═══ Input data

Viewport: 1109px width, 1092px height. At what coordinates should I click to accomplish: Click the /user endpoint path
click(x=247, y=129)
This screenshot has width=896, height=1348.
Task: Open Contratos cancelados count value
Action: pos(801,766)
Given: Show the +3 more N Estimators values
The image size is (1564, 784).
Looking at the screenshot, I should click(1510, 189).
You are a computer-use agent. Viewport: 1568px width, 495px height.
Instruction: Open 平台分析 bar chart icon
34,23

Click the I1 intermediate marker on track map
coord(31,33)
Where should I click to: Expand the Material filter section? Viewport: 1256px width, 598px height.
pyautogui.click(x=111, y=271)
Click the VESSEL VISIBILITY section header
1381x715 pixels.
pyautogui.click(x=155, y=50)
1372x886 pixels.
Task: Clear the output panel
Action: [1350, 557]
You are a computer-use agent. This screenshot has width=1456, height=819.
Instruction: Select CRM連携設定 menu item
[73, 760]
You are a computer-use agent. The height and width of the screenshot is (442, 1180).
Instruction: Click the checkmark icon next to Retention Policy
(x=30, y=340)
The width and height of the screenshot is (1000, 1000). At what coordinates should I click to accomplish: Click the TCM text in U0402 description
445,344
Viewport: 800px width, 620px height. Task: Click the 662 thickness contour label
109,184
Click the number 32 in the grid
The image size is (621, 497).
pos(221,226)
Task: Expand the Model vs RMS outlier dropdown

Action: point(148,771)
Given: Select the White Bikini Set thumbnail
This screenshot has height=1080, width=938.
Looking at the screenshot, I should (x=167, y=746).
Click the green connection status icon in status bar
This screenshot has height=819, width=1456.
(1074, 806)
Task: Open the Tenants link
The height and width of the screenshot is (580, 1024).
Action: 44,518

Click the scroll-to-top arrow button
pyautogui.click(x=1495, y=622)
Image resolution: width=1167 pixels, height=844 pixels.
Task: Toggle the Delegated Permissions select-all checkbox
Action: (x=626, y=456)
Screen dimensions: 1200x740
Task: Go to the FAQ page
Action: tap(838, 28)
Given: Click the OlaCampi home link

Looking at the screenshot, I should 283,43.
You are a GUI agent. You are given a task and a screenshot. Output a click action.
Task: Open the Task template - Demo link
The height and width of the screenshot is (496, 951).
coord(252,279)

══════

*Work item:* Restate precisely, and with nothing added, the lines from the one with "The image size is (1564, 784)." through the final line of the material.

*Reply:*
The image size is (1564, 784).
Looking at the screenshot, I should click(1510, 189).
You are a computer-use agent. Viewport: 1568px width, 495px height.
Instruction: Open 平台分析 bar chart icon
34,23

Click the I1 intermediate marker on track map
coord(31,33)
Where should I click to: Expand the Material filter section? Viewport: 1256px width, 598px height.
pyautogui.click(x=111, y=271)
Click the VESSEL VISIBILITY section header
1381x715 pixels.
pyautogui.click(x=155, y=50)
1372x886 pixels.
Task: Clear the output panel
Action: [1350, 557]
You are a computer-use agent. This screenshot has width=1456, height=819.
Instruction: Select CRM連携設定 menu item
[73, 760]
You are a computer-use agent. The height and width of the screenshot is (442, 1180).
Instruction: Click the checkmark icon next to Retention Policy
(x=30, y=340)
The width and height of the screenshot is (1000, 1000). At what coordinates should I click to accomplish: Click the TCM text in U0402 description
445,344
Viewport: 800px width, 620px height. Task: Click the 662 thickness contour label
109,184
Click the number 32 in the grid
The image size is (621, 497).
pos(221,226)
Task: Expand the Model vs RMS outlier dropdown

Action: point(148,771)
Given: Select the White Bikini Set thumbnail
This screenshot has height=1080, width=938.
Looking at the screenshot, I should (x=167, y=746).
Click the green connection status icon in status bar
This screenshot has height=819, width=1456.
(1074, 806)
Task: Open the Tenants link
The height and width of the screenshot is (580, 1024).
Action: 44,518

Click the scroll-to-top arrow button
pyautogui.click(x=1495, y=622)
Image resolution: width=1167 pixels, height=844 pixels.
Task: Toggle the Delegated Permissions select-all checkbox
Action: (x=626, y=456)
Screen dimensions: 1200x740
Task: Go to the FAQ page
Action: tap(838, 28)
Given: Click the OlaCampi home link

Looking at the screenshot, I should 283,43.
You are a GUI agent. You are given a task and a screenshot. Output a click action.
Task: Open the Task template - Demo link
The height and width of the screenshot is (496, 951).
coord(252,279)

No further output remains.